Keith Baker's research focuses on intellectual history and the history of political culture. His work on the marquis de Condorcet offered a major reinterpretation of the philosopher of progress and social science who was one of the great figures of the French Enlightenment and Revolution.
He has been at Stanford since 1988, and is one of the world's foremost historians of eighteenth-century France. His research on the cultural and political origins of the French Revolution has made important contributions to the development of a new understanding of that event and of its significance for the creation of modern politics.
Baker received his B.A. and M.A. from Cambridge University and his Ph.D. from University College, London, and the Institute for Historical Research, London. He served for almost a decade as co-editor of the Journal of Modern History, the leading English-language quarterly for research in modern European history.
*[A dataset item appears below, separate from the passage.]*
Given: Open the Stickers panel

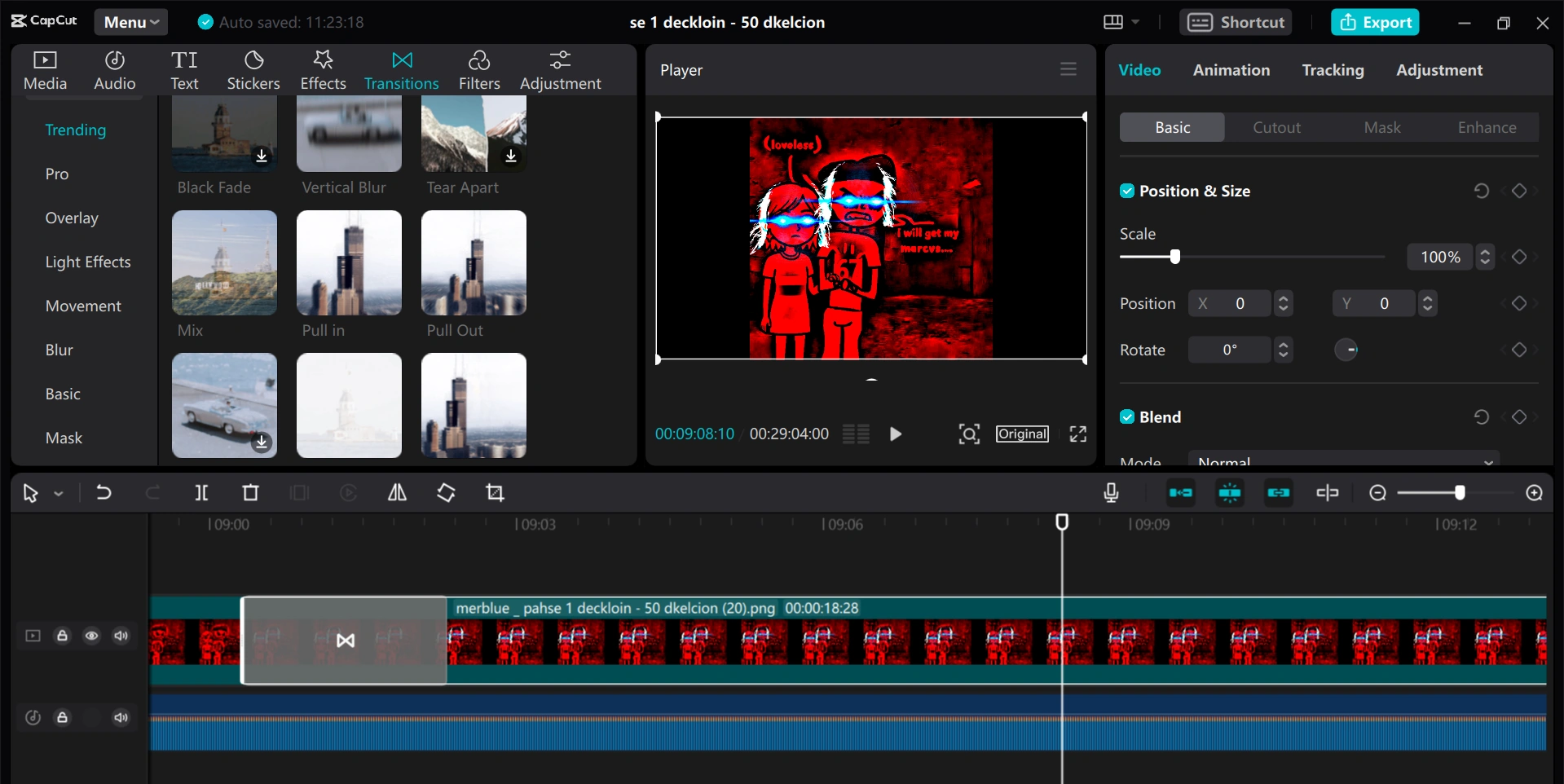Looking at the screenshot, I should click(x=253, y=70).
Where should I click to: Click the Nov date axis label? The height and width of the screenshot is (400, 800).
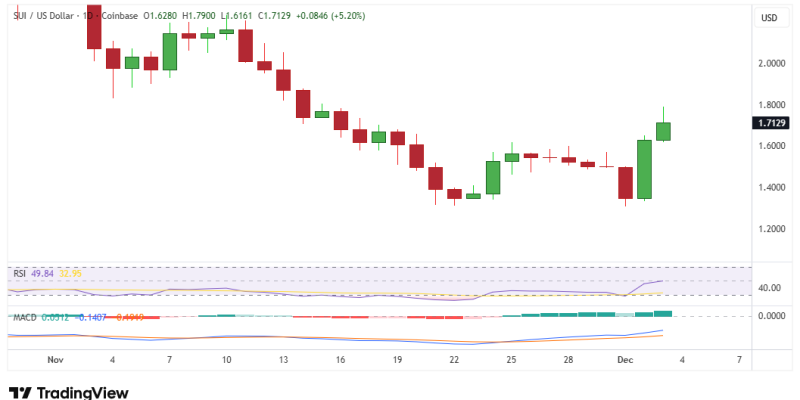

During his tenure as the Director of the Stanford Humanities Center from 1995 to 2000, Baker introduced the research workshops, now an integral part of the programming at the Center, and he orchestrated the move to its current location. He served as Cognizant Dean for the Humanities in the School of Humanities and Social Sciences from 2000 to 2003 and has directed the France-Stanford Center for Interdisciplinary Studies since 2002. Baker has held a Guggenheim Fellowship, has been named Chevalier dans l'Ordre des Palmes Academiques, and is an elected member of the American Academy of Arts and Sciences and of the American Philosophical Society. He has also served as President of the International Society for Eighteenth-Century Studies. Along with Dan Edelstein, he has recently received a Humanities Research Network grant for a project on the Digital Encyclopédie.